START SUPPLIED MATERIAL

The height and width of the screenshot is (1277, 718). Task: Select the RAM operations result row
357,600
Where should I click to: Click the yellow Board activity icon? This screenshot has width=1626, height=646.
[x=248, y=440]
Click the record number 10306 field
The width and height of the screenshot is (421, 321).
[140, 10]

END SUPPLIED MATERIAL

§ **TASK GOAL**
The data above should be reproduced in full and exactly.

§ **ANSWER BOX**
The height and width of the screenshot is (1277, 718). Task: Select the RAM operations result row
357,600
Where should I click to: Click the yellow Board activity icon? This screenshot has width=1626, height=646.
[x=248, y=440]
Click the record number 10306 field
The width and height of the screenshot is (421, 321).
[140, 10]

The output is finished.